30 Apr 2012

The Donshigu Redemption

Channel 4 News International Editor, Lindsey Hilsum, on blind Chinese activist, Chen Guangcheng, and how he gave 100 armed police the slip

“Fear can hold you prisoner. Hope can set you free.” Tap those lines from The Shawshank Redemption into a computer in China and press “search”. The result will be a blank screen with the legend: service denied. The phrase is banned because supporters of the blind human rights lawyer, Chen Guangcheng, see his escape last week from house arrest in his village of Dongshigu as a re-enactment of the 1994 Hollywood film starring Tim Collins and Morgan Freeman. They’ve even designed a poster, with the title The Dongshigu Redemption

Andy Dufresne, the innocent man unjustly convicted of murder played by Tim Collins, spent two decades quietly chiselling a tunnel from prison so he could escape to Mexico. Chen Guangcheng had been in prison or house arrest since 2005. But fact is more amazing than fiction, because Chen managed to scale a wall and run away despite being blind from childhood and guarded by up to 100 police officers.

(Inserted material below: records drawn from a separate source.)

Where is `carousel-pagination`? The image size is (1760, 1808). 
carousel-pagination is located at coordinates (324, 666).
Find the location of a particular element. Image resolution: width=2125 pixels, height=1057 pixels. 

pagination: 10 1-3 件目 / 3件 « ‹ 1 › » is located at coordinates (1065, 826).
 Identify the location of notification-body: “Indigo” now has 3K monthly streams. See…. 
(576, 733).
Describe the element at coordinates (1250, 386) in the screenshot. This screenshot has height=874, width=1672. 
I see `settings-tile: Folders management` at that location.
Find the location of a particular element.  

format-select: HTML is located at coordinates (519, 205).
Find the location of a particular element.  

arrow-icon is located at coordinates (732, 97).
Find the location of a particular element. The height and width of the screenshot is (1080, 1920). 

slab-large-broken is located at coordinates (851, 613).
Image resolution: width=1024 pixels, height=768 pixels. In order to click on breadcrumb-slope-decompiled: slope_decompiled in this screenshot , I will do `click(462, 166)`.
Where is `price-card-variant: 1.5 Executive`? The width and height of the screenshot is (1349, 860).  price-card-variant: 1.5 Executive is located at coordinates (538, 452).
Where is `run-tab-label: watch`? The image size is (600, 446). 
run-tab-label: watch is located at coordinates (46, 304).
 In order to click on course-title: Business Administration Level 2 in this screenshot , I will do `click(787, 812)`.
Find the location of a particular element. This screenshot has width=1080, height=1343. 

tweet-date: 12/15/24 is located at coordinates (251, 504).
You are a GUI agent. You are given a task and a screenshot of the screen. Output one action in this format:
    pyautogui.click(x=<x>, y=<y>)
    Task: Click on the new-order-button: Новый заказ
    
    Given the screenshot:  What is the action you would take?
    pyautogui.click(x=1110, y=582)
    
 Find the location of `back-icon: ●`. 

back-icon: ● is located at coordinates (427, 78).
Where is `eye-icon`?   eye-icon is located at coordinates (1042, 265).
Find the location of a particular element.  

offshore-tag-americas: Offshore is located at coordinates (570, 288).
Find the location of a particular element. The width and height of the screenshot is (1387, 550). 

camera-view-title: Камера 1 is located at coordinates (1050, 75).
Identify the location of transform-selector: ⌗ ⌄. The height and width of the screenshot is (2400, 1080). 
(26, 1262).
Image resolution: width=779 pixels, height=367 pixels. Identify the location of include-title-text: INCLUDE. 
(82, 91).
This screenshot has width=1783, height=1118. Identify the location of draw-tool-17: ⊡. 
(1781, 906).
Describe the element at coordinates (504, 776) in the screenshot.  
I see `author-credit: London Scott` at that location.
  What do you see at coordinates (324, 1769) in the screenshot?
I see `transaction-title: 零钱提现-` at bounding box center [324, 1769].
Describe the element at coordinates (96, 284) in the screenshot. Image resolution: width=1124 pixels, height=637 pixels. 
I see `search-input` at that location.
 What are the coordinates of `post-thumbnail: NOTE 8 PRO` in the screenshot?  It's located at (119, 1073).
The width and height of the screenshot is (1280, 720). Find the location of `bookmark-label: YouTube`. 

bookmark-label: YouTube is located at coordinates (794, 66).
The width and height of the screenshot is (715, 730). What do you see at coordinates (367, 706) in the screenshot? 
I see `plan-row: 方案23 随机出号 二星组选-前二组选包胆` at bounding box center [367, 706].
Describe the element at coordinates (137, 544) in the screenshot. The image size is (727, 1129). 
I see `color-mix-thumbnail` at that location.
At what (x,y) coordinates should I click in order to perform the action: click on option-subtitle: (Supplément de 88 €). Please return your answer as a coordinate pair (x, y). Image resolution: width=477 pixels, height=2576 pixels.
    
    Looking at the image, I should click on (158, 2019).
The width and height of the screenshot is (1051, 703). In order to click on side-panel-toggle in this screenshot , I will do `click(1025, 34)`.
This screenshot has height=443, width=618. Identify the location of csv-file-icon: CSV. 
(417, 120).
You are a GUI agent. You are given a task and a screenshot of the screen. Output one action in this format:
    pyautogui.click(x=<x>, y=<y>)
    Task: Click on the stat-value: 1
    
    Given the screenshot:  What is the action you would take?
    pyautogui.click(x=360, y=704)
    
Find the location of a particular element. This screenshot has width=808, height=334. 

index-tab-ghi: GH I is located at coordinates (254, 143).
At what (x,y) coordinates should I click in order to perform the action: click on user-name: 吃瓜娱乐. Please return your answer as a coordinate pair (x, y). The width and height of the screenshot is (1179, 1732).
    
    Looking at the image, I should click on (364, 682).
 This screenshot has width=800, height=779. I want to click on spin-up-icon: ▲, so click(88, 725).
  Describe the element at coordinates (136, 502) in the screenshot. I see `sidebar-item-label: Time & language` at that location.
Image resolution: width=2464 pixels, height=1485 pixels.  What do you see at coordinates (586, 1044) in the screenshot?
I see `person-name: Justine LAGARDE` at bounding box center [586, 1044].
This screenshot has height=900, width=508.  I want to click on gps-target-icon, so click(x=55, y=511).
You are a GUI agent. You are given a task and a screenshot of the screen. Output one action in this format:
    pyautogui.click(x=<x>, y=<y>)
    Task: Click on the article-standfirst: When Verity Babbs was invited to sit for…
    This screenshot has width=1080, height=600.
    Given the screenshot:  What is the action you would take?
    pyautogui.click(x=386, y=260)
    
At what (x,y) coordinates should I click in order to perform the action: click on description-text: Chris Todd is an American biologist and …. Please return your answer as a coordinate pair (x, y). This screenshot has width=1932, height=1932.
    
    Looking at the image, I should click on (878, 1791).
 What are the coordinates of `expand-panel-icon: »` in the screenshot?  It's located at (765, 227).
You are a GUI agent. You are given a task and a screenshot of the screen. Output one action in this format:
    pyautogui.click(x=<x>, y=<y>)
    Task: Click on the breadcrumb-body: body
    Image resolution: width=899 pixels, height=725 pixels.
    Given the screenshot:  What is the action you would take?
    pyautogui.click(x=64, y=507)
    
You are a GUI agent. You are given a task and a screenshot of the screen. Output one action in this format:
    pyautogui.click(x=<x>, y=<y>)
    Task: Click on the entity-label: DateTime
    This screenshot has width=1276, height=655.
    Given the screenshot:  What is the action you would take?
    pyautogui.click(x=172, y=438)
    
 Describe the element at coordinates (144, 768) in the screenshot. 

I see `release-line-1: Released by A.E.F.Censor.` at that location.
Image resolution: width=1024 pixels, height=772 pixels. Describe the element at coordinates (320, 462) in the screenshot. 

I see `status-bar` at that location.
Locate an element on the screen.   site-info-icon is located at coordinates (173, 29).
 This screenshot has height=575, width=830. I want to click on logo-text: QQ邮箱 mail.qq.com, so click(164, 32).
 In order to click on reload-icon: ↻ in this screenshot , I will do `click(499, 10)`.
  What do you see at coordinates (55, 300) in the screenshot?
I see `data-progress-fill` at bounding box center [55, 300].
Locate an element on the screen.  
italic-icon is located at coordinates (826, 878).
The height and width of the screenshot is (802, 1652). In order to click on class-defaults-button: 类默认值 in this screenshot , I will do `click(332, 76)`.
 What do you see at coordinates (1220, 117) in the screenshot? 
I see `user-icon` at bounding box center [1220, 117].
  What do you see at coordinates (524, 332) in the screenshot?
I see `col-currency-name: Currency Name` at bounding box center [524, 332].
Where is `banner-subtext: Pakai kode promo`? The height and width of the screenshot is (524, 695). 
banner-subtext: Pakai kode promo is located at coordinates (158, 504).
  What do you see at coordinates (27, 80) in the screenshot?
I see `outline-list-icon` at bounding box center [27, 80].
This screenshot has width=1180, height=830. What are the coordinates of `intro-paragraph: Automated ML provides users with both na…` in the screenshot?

“They station one team inside the house and another one outside, guarding each of the four corners. Further out, they block each road leading to my house, and extend as far as the village entrance,” he said in a video message recorded and put on YouTube after his escape. “They dedicate seven to eight people to guarding bridges in neighbouring villages….[On the] roads leading to my village, they dedicate up to twenty-eight guards to them each day.” 

Chen said he had been playing sick for several months now, so that the guards would relax. The dissident artist Ai Weiwei pointed out that his blindness was in a strange way an advantage because the moonless night was no impediment to him. His escape seems to have been carefully planned with Bob Fu, a friend from the same province, Shandong, who now runs a Christian charity called ChinaAid based in Texas.

Chen is now believed to be in the US embassy, or the house of a US diplomat, in Beijing.  That’s not easy for the Americans. In January, when the former police chief of Chongqing, Wang Lijun, tried to take refuge in a US consulate, they persuaded him to leave – he may have got into trouble with his party bosses but he was no icon for human rights. Chen is different. A campaigner for the disabled and for women forced by the Chinese authorities to have late-term abortions, he is a hero to many in the US as well as in China. He, his wife, and supporters have been harrassed and beaten as well as imprisoned.

So have a little sympathy for Hillary Clinton when she visits Beijing as planned this week. She wants to get the Chinese to come over to the US point of view on North Korea, Iran and Syria, not to mention harnessing China’s financial muscle to pull up the failing US economy. She can do none of that until Chen’s fate is decided. He has let it be known that he doesn’t want political asylum, and that any deal will have to include his wife and two children, but it’s hard to see the Chinese agreeing to let him go free in China.

In 1989, the Americans faced a similar dilemma when the astro-physicist Fang Lizhi fled to the US embassy in the wake of the killings of unarmed protestors in Tiananmen Square. He spent six months in there – long enough to write a scientific paper entitled “Periodicity of redshift distribution in a T-3 universe” which he submitted to the Fermi National Accelerator Laboratory for publication – before it was agreed that he could move to the US. The Americans will want to go much more quickly to sort out the issue of the blind lawyer.